Task description
Please extract the part of the passage about The Legendary Pink Dots starting with "There’s a sense" and going on through "(Wax Trax!, 1990).", and copy it word for word.

The band’s history predates the near-obsolete CD format, and now record labels are fading as well. It’s easier than ever to go DIY, and the era of home recording and digital distribution is good for someone of Ka-Spel’s musical impulses. Between The Legendary Pink Dots, solo projects and his Tear Garden project with cEvin Key of Skinny Puppy, plus a few others, Ka-Spel has amassed close to 200 releases. They cover a wide sonic territory, from ambient to industrial to noise, but the description that most seems to stick is psychedelic. “Psychedelic is closest to my heart; the first music I really liked when I was young,” he says. “Basically, the music is always about color—always about going a little bit further, taking dangerous steps into a strange, twisted universe.”

There’s a sense of hubris that’s perhaps necessary to be this prolific, he says: “You intend it to be the greatest statement you’ve ever made, on every single album.” Fittingly, he says the best place to start a journey into the band’s music is their latest, Pages of Aquarius (Metropolis, 2016). The set veers from the near-punk snarl of “Mirror, Mirror” to the jaggedly rhythmic “The Greatest Story Ever Told” to tunes that epitomize their more familiar meditative, sometimes somniloquent, splendor. Another point of entry into their formidable discography is probably their best-known release, Crushed Velvet Apocalypse (Wax Trax!, 1990).

(Collected data entries)
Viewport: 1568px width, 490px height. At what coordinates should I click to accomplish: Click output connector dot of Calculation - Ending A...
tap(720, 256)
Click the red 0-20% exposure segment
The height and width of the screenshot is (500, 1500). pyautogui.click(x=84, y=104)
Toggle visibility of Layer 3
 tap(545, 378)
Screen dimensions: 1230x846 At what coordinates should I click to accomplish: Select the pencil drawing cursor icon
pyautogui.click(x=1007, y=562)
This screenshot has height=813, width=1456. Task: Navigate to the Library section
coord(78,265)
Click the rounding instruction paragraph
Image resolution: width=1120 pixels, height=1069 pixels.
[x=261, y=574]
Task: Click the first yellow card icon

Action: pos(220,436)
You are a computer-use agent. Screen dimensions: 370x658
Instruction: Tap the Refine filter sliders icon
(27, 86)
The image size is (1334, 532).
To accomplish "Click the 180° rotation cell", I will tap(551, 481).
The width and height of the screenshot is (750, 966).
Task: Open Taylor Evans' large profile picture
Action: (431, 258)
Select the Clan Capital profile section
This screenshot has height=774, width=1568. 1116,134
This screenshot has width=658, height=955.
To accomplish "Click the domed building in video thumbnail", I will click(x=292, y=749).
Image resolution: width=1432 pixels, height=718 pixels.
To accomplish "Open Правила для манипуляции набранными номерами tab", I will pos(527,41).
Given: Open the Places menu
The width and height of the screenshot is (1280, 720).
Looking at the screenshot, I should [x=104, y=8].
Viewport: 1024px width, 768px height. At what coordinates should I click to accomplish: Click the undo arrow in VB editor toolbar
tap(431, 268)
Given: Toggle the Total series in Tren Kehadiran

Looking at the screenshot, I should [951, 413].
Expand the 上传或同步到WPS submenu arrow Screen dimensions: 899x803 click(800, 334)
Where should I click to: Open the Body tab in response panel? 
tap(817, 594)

Expected answer
There’s a sense of hubris that’s perhaps necessary to be this prolific, he says: “You intend it to be the greatest statement you’ve ever made, on every single album.” Fittingly, he says the best place to start a journey into the band’s music is their latest, Pages of Aquarius (Metropolis, 2016). The set veers from the near-punk snarl of “Mirror, Mirror” to the jaggedly rhythmic “The Greatest Story Ever Told” to tunes that epitomize their more familiar meditative, sometimes somniloquent, splendor. Another point of entry into their formidable discography is probably their best-known release, Crushed Velvet Apocalypse (Wax Trax!, 1990).